Конечно, было бы обеднением и упрощением писательской мысли и таланта видеть в этом характере лишь некий «аргумент» в том споре, который ведет писатель о роли христианства в разложении народной культуры и традиций. Образ отца Муниры, полнокровный, сильный, чем-то напоминает в своей беспощадной целеустремленности фигуры первых кальвинистских проповедников. Он суров, требователен, до конца верен своим убеждениям. В то же время его взгляды столь далеки от этических норм народа, что он воспринимается как живой символ калечащего воздействия христианской проповеди на личность, на традиционное африканское общество.

Как ни сильна в романе эта обличительная линяя, думается, что в общем замысле «Кровавых лепестков» ей отведено сравнительно подчиненное место. Думается, что критика церкви и ее влияния лишь одна из граней более крупной и особенно волнующей писателя темы — противоречия между городом и деревней. Многие африканские писатели видят в антитезе живущей в согласии с древним обычаем деревни и современного города с его духом индивидуализма и стяжательства основное противоречие африканского общества эпохи независимости. Не свободен от влияния этой точки зрения и Нгуги Ва Тхионго.

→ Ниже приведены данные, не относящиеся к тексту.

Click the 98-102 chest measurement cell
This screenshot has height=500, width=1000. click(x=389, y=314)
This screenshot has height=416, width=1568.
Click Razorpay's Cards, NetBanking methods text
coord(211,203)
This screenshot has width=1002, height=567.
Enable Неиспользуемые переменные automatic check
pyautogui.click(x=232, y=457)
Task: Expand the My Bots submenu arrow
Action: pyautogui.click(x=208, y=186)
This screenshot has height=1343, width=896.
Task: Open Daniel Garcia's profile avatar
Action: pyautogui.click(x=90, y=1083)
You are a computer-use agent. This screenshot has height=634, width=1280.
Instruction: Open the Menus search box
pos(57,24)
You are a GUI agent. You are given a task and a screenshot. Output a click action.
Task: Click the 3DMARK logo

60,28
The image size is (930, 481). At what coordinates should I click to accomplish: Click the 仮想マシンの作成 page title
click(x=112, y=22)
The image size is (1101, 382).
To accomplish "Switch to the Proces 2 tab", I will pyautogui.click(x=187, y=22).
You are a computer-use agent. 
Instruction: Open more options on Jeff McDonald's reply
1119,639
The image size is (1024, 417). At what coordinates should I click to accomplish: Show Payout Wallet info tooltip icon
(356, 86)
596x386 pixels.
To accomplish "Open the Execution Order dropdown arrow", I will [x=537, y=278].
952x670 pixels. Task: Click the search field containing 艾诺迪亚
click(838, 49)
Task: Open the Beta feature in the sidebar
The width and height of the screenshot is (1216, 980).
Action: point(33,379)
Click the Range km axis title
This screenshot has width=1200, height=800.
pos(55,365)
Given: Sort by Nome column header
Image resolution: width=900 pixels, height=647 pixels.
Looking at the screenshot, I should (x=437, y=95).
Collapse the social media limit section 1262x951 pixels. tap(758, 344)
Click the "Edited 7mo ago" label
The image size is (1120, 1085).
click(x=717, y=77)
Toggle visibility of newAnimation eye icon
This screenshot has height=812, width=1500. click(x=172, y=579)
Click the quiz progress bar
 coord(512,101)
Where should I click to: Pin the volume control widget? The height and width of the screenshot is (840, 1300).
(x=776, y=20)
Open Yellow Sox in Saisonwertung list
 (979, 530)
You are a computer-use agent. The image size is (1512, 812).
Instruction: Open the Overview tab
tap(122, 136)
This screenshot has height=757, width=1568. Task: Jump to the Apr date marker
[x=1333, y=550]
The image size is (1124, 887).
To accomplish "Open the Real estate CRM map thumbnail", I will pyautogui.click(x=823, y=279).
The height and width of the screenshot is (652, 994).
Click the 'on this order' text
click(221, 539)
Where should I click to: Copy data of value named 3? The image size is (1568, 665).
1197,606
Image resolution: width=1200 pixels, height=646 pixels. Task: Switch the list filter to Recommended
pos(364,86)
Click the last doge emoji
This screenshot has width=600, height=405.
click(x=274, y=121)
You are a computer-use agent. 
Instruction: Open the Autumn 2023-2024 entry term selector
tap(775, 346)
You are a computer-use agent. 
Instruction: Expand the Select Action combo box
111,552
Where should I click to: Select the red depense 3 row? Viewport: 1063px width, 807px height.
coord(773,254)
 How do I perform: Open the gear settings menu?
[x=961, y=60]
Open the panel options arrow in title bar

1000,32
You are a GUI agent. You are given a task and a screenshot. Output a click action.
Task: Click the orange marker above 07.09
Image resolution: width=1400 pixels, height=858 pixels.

Найроби в его изображении — это мир, где царят погоня за властью, за богатством, за призрачными удовольствиями. Люди утрачивают здесь присущую крестьянину отзывчивость, они невнимательны и равнодушны друг к другу и отчасти поэтому оказываются беспомощными перед разрушительной, губительной силой города. Немаловажен для понимания авторского отношения к теме тот факт, что в Найроби терпят жизненное крушение центральные персонажи романа — Абдулла, Мунира, Карега, Ванджа. Не случайно и то, что они ищут обновления и самоутверждения в деревне.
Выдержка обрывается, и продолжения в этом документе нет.